“Fame di senso”

Da sempre l’uomo ha cercato di comprendere il significato e il senso della vita. E’ un tema ricorrente nelle religioni, nella filosofia, in psicologia e medicina. Nel 1985, in una conferenza al Politecnico di Vienna, lo psichiatra e filosofo Viktor Frankl così si espresse: «Non si è affamati soltanto di pane, ma anche di senso. Ci si preoccupa troppo poco di quest’aspetto nello stato sociale odierno» (V. Frankl, Logoterapia. Medicina dell’anima), un’affermazione che ricalca l’evangelica affermazione “non di solo pane vive l’uomo” (Mt 4, 4). Centrale nell’uomo è il bisogno di dare un senso, un significato, un valore a quanto ci si conquista con il quotidiano vivere. In ultima analisi il dare un senso alla vita, si configura come possibilità di vivere in armonia con il creato, con il mondo con il prossimo attraverso un progetto che ha significato per la propria vocazione del vivere.  Il senso della vita passa, quindi, attraverso il senso che si dà alle cose materiali e immateriali che siano. Le cronache quotidiane riportano eventi che interessano adolescenti, giovani e adulti i cui comportamenti sono espressione di una marcata violenza verso l’altro; una violenza che tradisce un marcato vuoto interiore che trova compensazione nella violenza fisica e virtuale, nelle dipendenze tecnologiche, nelle perversioni sessuali, nelle depressioni esistenziali ecc. malauguratamente sempre in aumento nella popolazione odierna. Duole constatare che alla luce di queste manifestazioni di base vi è un vuoto che non riempie di senso l’esistenza.

E’ probabile che in una società dove è stato fatto credere di potere raggiungere tutto, dal potere del successo al soddisfacimento dei propri desideri infantili, l’uomo è finito nel credere che il senso della vita sia comprare la felicità. Credere in ciò dà solo un’apparente senso di stabilità e difatti una pandemia da Covid-19, come quella che stiamo vivendo mette a rischio non solo le certezze fisiche ma anche quelle esistenziali già precarie di per sé. Nell’attuale mondo occidentale l’incertezza esistenziale ha un movente che affonda le radici in quei comportamenti che sono produttori di noia. In ultima analisi sembra che l’uomo del terzo millennio, se vuole fronteggiare le crisi, deve trovare un’alternativa dentro di se; dare senso alla vita.

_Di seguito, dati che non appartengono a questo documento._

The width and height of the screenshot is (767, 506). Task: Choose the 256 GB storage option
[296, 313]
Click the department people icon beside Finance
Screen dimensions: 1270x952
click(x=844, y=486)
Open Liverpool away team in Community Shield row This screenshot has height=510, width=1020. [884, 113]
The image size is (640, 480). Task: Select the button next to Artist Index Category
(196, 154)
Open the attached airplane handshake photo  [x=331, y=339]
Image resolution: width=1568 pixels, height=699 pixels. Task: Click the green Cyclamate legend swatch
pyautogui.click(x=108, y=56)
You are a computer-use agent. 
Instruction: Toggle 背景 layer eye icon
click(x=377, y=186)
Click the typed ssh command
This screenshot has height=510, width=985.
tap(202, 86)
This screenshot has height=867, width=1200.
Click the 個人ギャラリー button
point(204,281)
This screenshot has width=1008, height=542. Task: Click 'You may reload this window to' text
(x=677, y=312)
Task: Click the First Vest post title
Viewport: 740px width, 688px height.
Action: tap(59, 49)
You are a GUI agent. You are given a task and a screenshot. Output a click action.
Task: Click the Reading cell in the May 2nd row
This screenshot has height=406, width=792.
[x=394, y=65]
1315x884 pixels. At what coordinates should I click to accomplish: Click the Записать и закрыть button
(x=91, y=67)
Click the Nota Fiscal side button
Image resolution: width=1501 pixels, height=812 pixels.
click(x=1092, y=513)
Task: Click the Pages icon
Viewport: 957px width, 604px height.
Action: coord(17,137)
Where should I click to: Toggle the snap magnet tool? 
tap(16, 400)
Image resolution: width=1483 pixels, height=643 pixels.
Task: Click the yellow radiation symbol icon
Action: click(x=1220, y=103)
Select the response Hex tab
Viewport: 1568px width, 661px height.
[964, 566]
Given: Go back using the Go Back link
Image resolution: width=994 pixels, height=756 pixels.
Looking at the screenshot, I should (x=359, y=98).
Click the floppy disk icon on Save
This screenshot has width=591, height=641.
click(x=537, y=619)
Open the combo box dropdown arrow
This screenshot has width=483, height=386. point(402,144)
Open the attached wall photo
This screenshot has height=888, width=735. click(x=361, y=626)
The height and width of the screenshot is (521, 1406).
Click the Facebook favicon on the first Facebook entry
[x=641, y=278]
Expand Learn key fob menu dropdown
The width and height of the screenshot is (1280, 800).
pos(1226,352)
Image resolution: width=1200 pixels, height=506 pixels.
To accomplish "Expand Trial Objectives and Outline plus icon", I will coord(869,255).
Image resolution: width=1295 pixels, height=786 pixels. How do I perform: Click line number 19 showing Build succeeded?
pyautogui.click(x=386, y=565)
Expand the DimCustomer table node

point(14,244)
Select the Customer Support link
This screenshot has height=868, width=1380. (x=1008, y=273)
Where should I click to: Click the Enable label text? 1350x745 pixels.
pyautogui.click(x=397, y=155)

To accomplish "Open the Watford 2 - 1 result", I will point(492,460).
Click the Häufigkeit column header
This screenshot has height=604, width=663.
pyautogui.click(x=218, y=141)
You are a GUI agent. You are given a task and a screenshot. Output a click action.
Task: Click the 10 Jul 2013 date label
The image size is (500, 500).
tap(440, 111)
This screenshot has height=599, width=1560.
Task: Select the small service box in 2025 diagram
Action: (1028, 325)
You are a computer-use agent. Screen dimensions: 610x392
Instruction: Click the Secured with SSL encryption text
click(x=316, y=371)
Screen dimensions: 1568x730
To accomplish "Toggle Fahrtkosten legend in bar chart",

Per troppo tempo ci si è dedicati ad attività privi di valore, privi di significato, dove si sono svolte professioni e attività lavorative non corrispondenti alla propria vocazione pagando a caro prezzo con la nevrosi da mancanza di vocazione (Riccardi P., Ogni vita è una vocazione; per un ritrovato benessere. Ed. Cittadella Assisi 2014).

Il senso non è un concetto astratto è estremamente concreto nel qui ed ora, e lo si può trovare nel significato che diamo a quello che facciamo e per come lo facciamo. I tanti disagi esistenziali e psicopatologici che vanno dall’isolamento, alla depressione, alla dipendenza e alla violenza sono l’espressione di un marcato vuoto interiore dove la vita non brilla di senso perché quello che facciamo non appaga interiormente. E’ necessario un cambio di mentalità che riconosca nelle patologie e disagi esistenziali l’annidarsi di una mancanza di valori e tradizioni che non orientano l’agire umano. In mancanza dei quali l’uomo di oggi non agisce in base a quello che è ma in base a quello che gli dicono di fare (totalitarismo) o in base a quello che fanno tutti (conformismo).

Precisamente, scrive lo psichiatra Viktor Frankl: «la ricerca di senso ha un orientamento […] è diretta verso quei valori che ogni singolo uomo ha da realizzare nell’unicità della propria esistenza e nella singolarità del proprio spazio vitale» (V. Frankl, Logoterapia. Medicina dell’anima) ed ognuno è invitato a rispondere personalmente e con responsabilità.